Any wine lover who pays attention to what’s going on in Europe, or anyone who reads this blog regularly will have heard the hype about the 2005 Bordeaux harvest. While wine marketers have a habit of using the phrase “vintage of the decade” far too often for their own good, it certainly seems that 2005 had something going for it in Bordeaux. The pre-release prices for the first growth Chateaux are stratospherically high and the wine world is abuzz with the excess of it all.

It was only a matter of time, then, before we heard from someone who thinks it’s all a load of bunk.
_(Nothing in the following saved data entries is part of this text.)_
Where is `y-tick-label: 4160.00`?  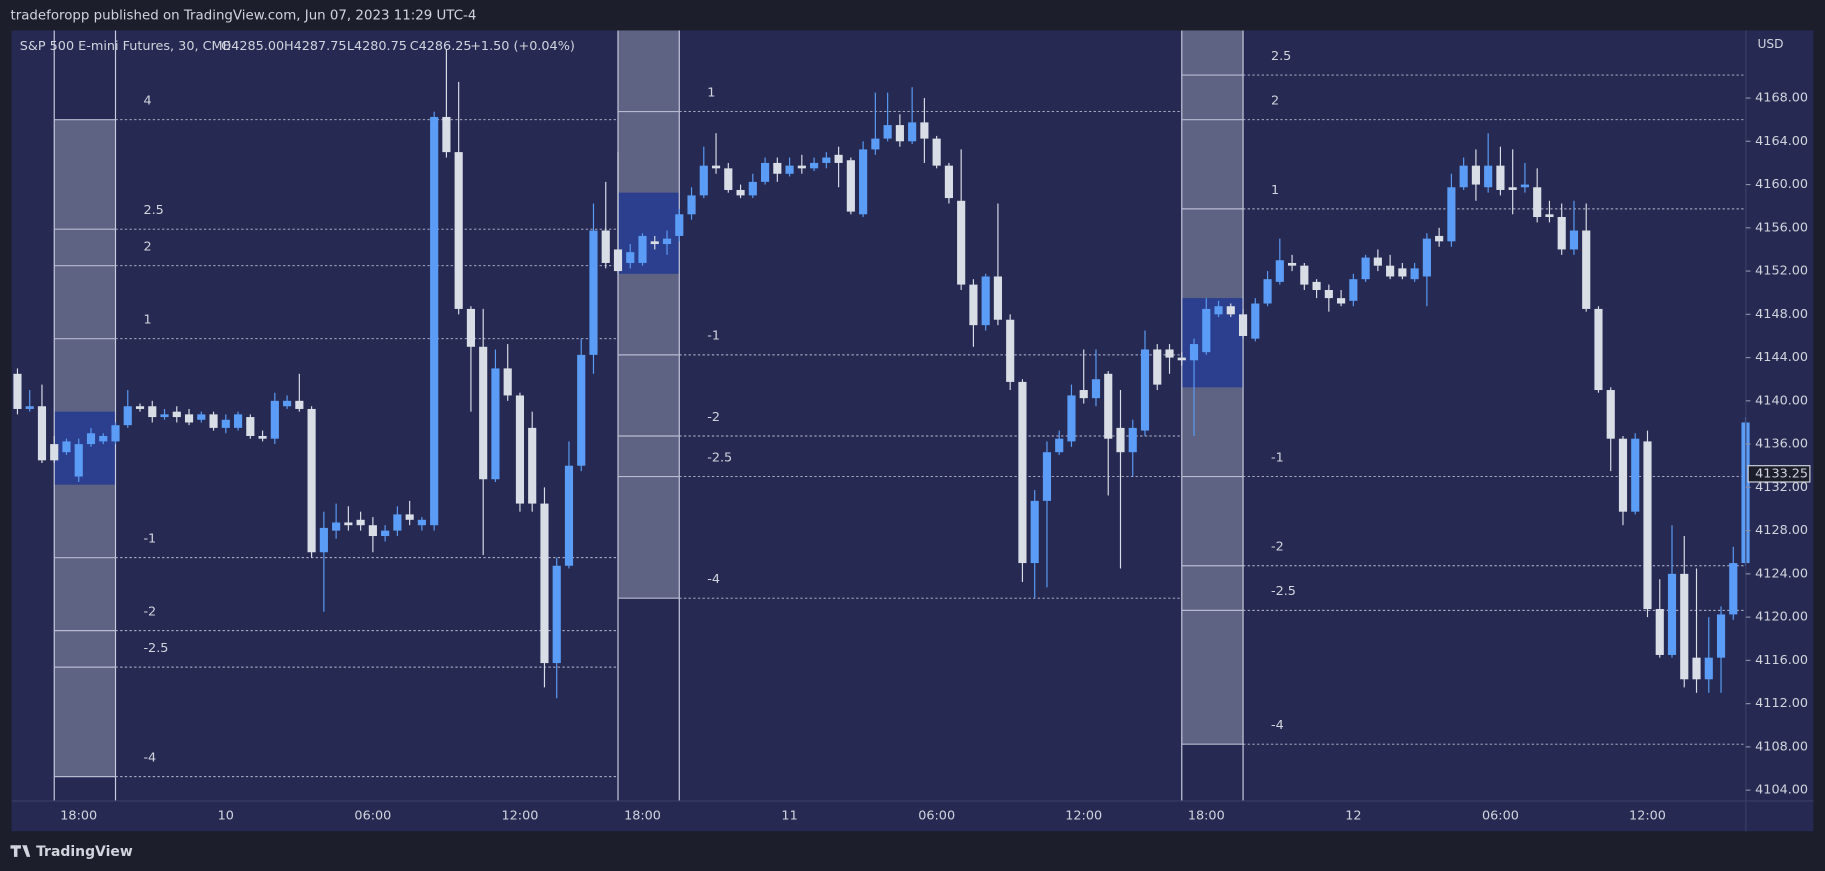
y-tick-label: 4160.00 is located at coordinates (1782, 184).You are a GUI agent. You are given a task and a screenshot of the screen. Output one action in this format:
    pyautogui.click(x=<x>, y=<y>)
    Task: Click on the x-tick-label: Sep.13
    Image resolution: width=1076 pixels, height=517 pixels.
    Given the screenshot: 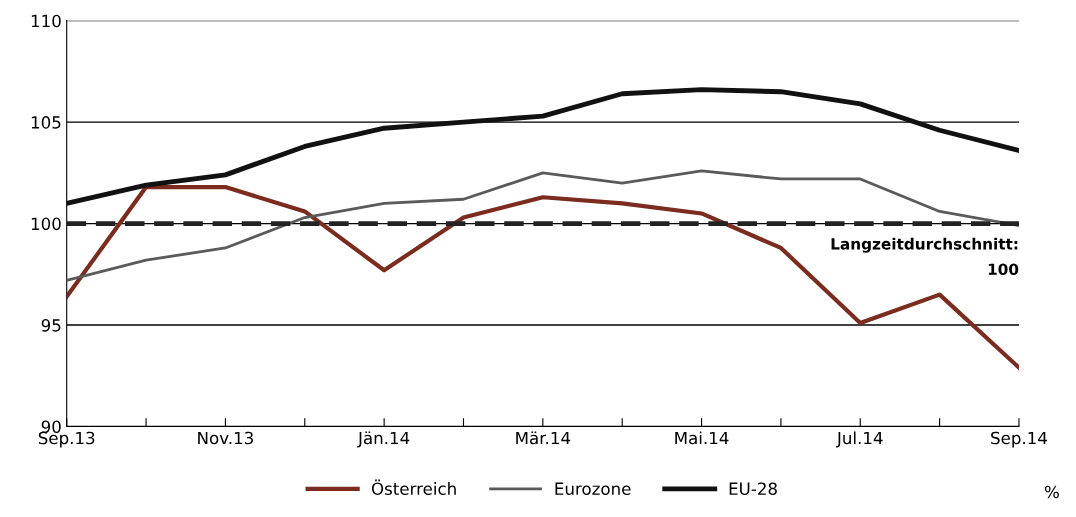 What is the action you would take?
    pyautogui.click(x=66, y=440)
    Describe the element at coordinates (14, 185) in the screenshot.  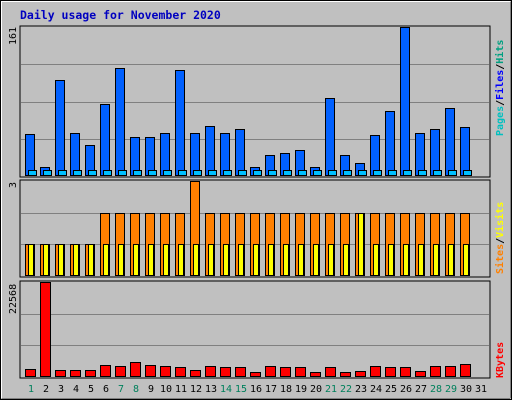
I see `visits-max-label: 3` at that location.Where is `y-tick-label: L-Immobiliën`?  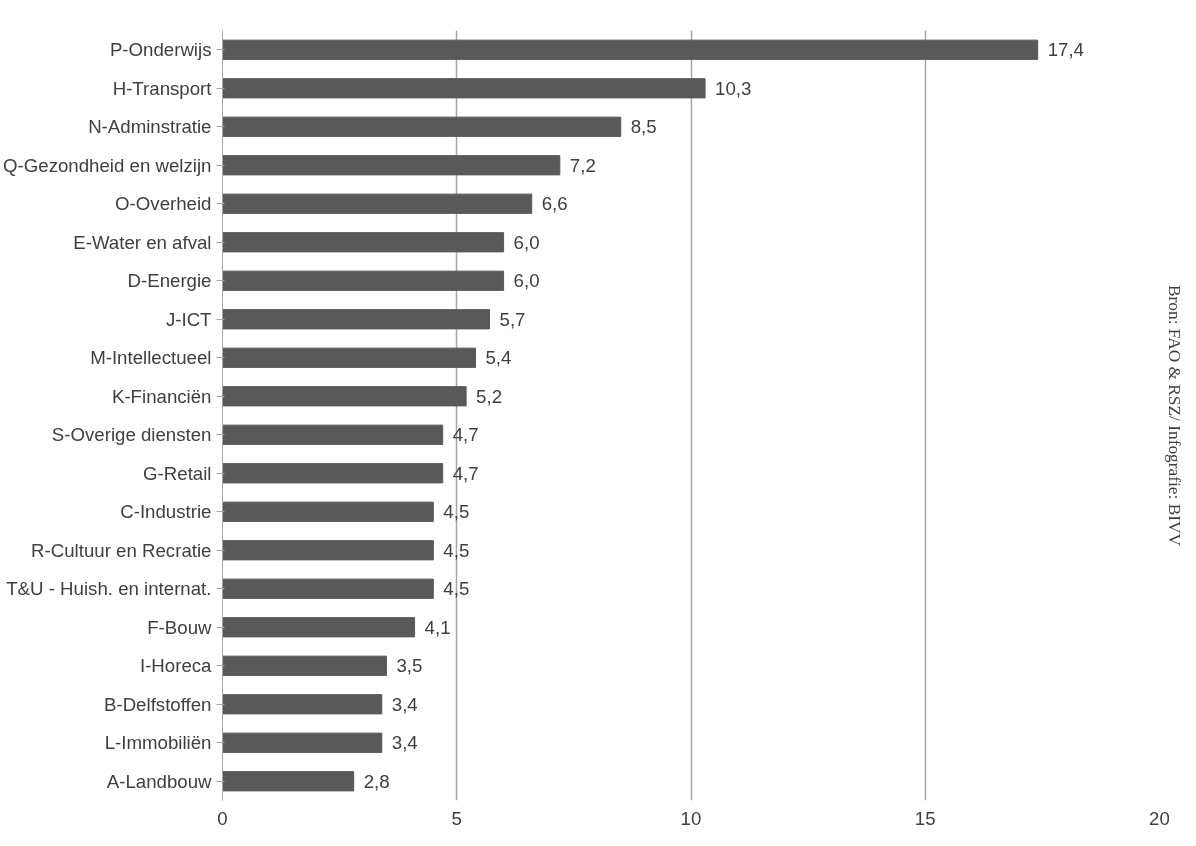
y-tick-label: L-Immobiliën is located at coordinates (158, 743).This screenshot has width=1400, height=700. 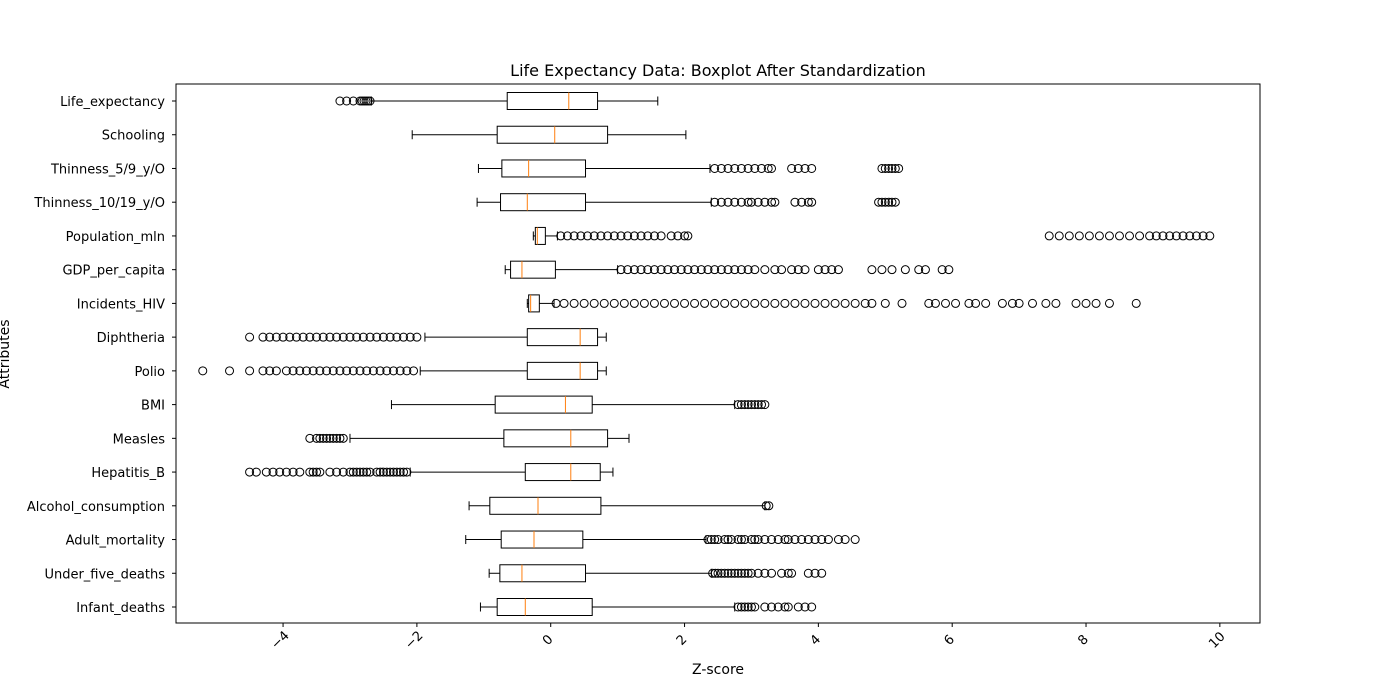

Thanks to fellow blogger Jamie Goode, I enjoyed this somewhat odd article from the Times of London in which Jane MacQuitty basically says that an awful lot of the 2005 wines aren’t actually all that great.

In what seems to be a pretty deliberate wet blanket on the whole vintage, MacQuitty goes on to say that many wine makers have just overdone it — in a sort of Dionysian revel they have made wines of excess — too much extraction, too much oak, too much fuss. In short, she claims that as many as 25% of the major wines of this vintage are so flawed.

Unfortunately she doesn’t name names (a tough thing to do as a wine journalist when you’re criticizing) and doesn’t get into a lot of detail about whether and why these are wines that other, more influential critics have liked. As a result her article ends up sounding a bit sourpussed instead of analytical.